Last night I went out for dinner with a couple of colleagues from a business strategy course that I’ve been taking for a while. One of them has taught me an awful lot in the past couple months, and I’ve been working with them both to create a presentation that we successfully delivered to a group of 34 of our fellow students today.
Naturally, I brought a good bottle of wine to dinner, and we drank it while getting to know each other better, and talking about the challenges and opportunities we each face in our businesses. The conversation was animated and engaging and just flowed, to the point that the waiter had to remind us a couple of times to look at the menu so we could order. And we were some of the last patrons in the restaurant when we left a few hours later, still engaged in conversation.
As we hopped into the car, one of my dining companions offered the first comment about the wine that had been made all evening since I asked the sommelier to cool down the bottle a little bit for us before he poured.
“That was a really great wine tonight,” said my friend. He was right. So good in fact, that it simply did what great wine should do: become part of the fabric of the evening.

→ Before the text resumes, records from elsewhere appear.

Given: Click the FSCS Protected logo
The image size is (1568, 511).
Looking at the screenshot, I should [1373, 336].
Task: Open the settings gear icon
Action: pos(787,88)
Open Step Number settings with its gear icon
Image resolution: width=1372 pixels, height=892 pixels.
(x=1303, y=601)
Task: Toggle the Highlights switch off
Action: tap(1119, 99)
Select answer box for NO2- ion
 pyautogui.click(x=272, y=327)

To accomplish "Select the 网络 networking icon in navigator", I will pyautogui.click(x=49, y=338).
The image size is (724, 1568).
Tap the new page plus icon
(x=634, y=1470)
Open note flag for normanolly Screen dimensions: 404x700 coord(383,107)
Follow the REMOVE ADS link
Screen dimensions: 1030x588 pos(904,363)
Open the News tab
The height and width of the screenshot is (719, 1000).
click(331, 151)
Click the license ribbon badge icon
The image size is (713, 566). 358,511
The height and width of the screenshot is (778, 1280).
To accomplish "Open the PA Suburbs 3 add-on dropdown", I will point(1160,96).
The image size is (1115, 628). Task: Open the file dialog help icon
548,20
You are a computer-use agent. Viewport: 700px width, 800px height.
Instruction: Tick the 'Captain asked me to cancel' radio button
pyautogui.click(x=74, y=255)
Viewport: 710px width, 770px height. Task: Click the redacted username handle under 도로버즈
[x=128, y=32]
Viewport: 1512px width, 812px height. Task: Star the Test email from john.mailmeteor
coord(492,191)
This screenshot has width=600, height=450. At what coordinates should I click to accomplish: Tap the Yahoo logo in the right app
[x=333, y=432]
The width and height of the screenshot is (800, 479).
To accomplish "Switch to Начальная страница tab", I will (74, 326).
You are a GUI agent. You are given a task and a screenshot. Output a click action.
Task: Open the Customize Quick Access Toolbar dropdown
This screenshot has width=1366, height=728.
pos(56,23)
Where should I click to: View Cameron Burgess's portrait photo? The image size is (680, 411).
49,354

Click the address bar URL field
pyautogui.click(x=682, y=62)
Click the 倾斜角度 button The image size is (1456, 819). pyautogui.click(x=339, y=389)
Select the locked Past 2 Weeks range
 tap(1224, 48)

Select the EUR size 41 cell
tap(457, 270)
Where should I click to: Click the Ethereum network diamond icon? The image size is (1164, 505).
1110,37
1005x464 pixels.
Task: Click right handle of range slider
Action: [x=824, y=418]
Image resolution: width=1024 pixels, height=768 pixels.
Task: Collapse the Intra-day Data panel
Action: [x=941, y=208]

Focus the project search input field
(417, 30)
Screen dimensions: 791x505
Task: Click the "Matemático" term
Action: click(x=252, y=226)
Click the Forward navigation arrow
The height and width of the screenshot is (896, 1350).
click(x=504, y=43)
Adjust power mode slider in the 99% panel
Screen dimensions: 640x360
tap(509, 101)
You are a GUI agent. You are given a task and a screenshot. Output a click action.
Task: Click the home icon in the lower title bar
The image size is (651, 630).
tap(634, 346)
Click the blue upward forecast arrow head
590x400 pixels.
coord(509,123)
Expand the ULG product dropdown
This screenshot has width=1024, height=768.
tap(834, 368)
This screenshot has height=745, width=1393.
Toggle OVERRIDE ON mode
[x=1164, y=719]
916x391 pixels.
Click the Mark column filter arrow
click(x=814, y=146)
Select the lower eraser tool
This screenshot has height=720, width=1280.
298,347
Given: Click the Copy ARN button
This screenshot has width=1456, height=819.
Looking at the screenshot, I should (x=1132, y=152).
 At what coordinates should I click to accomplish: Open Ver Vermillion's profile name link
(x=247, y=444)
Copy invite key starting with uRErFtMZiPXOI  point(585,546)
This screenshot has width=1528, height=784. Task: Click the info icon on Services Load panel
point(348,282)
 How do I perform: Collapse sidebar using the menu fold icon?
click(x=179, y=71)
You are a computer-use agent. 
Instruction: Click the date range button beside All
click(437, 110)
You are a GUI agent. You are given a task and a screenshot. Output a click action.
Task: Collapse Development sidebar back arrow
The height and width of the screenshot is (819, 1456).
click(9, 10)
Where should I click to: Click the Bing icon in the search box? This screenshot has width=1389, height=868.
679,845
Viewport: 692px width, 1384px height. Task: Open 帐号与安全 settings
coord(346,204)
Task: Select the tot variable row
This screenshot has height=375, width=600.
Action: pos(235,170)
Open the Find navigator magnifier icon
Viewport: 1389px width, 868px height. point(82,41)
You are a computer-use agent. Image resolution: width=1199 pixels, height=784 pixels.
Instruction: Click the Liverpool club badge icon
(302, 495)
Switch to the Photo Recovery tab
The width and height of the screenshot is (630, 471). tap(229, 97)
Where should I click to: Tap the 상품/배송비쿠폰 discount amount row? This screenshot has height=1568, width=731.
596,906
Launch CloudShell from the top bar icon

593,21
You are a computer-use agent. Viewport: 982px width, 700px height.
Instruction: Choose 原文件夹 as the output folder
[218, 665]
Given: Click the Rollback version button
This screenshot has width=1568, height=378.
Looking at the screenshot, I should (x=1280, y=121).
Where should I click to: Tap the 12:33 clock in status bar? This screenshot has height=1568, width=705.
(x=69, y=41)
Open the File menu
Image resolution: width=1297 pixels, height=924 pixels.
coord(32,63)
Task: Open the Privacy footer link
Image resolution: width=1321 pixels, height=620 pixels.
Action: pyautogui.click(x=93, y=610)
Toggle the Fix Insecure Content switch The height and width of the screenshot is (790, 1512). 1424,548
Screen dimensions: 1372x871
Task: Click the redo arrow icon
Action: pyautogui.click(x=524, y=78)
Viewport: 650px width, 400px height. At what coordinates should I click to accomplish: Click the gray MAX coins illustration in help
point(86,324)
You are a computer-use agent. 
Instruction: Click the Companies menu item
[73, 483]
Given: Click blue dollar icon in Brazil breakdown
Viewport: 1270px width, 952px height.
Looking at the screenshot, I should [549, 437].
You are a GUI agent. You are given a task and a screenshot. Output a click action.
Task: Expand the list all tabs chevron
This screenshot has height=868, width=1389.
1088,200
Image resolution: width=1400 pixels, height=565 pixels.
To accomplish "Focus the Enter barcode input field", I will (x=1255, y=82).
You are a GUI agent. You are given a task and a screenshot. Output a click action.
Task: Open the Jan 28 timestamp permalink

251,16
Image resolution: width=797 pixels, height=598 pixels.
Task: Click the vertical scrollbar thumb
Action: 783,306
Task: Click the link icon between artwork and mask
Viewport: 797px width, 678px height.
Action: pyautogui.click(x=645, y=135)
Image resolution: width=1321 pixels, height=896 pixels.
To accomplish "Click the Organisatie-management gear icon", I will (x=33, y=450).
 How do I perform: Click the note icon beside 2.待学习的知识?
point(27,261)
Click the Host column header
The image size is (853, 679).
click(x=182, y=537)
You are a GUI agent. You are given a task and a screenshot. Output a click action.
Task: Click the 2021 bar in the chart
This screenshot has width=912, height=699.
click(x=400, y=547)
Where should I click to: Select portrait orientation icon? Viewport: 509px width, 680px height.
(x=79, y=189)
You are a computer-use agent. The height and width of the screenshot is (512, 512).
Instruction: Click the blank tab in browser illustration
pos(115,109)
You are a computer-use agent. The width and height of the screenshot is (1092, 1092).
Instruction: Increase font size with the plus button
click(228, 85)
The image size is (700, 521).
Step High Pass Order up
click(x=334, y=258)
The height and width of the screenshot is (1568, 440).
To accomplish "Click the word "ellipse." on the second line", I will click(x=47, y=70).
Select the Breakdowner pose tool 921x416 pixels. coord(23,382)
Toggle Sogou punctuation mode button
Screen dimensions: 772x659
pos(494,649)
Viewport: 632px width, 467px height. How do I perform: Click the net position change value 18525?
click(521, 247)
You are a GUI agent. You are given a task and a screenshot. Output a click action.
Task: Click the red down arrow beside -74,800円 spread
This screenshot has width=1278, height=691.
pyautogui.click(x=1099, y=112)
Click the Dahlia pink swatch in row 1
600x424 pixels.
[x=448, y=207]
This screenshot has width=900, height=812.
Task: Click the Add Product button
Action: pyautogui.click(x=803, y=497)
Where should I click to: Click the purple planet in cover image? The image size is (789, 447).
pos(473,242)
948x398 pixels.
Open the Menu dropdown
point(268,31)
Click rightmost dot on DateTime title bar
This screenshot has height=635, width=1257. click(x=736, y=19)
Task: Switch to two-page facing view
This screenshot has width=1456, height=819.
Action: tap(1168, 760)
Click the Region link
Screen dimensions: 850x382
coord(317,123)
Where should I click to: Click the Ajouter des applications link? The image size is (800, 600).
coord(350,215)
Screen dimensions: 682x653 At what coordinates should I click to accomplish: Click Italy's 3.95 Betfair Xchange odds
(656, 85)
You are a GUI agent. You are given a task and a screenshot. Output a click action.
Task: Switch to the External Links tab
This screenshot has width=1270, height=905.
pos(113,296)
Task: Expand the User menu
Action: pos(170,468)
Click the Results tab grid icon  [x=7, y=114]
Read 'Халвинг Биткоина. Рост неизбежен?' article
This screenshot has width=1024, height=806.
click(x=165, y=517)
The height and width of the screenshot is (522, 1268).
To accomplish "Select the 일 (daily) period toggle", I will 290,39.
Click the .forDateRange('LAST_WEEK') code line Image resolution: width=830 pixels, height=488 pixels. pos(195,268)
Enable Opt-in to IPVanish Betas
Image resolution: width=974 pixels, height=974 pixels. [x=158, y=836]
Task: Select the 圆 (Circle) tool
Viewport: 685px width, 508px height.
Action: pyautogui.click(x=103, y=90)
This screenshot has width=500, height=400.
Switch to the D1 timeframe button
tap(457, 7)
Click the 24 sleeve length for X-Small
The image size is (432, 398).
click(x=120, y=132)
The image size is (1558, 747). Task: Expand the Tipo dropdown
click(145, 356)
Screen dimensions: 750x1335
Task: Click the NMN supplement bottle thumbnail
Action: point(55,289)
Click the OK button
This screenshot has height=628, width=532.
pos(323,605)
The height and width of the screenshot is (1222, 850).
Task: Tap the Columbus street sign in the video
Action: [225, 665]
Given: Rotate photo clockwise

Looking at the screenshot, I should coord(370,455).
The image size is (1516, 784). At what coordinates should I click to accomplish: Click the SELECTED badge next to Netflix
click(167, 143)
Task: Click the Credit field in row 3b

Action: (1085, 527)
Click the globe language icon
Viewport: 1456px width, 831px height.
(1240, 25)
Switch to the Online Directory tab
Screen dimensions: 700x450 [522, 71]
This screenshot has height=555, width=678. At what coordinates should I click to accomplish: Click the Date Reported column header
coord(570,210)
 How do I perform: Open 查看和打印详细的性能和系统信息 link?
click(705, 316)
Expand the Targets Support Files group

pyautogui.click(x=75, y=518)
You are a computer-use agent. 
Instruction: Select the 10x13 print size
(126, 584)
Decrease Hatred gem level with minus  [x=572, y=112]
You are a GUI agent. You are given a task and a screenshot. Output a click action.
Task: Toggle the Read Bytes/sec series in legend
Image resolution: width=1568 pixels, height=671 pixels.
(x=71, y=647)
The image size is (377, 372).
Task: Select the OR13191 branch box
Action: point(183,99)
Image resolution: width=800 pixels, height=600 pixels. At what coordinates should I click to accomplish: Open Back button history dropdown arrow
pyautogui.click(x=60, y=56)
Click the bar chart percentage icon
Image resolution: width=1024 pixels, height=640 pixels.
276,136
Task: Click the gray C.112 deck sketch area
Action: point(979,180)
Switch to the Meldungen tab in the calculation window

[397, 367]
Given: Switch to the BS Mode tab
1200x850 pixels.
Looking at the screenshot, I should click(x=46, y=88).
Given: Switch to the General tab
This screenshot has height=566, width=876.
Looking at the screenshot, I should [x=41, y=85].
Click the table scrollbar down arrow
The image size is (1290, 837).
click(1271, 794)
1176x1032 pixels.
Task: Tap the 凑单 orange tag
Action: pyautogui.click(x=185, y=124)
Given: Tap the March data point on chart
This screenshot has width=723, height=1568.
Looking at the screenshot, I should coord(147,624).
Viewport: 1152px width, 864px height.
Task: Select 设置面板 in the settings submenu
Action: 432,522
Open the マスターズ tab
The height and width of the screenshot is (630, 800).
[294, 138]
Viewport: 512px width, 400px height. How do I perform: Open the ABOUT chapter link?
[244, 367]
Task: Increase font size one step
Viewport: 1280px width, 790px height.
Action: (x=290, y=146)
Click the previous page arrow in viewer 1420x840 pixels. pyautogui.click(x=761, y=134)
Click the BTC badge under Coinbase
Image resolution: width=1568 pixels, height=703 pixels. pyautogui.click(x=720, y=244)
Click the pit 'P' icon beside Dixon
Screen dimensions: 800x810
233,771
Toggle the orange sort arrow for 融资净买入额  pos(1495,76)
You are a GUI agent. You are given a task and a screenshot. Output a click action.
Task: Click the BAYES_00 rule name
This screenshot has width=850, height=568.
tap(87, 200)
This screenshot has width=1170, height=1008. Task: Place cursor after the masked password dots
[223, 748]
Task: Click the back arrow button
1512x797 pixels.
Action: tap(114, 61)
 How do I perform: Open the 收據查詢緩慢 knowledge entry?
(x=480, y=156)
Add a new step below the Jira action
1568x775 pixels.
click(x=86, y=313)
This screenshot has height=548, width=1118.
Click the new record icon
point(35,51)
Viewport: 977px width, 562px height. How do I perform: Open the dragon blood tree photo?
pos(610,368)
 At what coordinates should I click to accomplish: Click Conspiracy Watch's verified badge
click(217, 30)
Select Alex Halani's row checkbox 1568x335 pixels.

While I derive great pleasure from the intellectual aspects of wine, and enjoy talking about it, I also enjoy just being able to ignore it.
But ignore is not quite the right word. In these situations I enjoy every sip from my glass and appreciate the changing character of the wine as it warms slightly and aerates through the evening. But this enjoyment takes place in the background, slightly receded from conscious thought, and distant from the conversation. Like a pleasing background melody from faint speakers we find ourselves humming after a while, wine can be immensely pleasurable when it isn’t in the spotlight of conscious thought.
Like a movie critic that has a hard time turning off the analytics even when he takes his daughter to the latest animated film, I’ll admit that such moments aren’t nearly as frequent in my life as they used to be. But I do know the formula to produce them (good food + good conversation + good timing + good wine, all with people who love wine but don’t geek out about it), and I always jump at the chance to enjoy them.
Sometimes wine makes for a better dinner when it’s not the dinner-table conversation.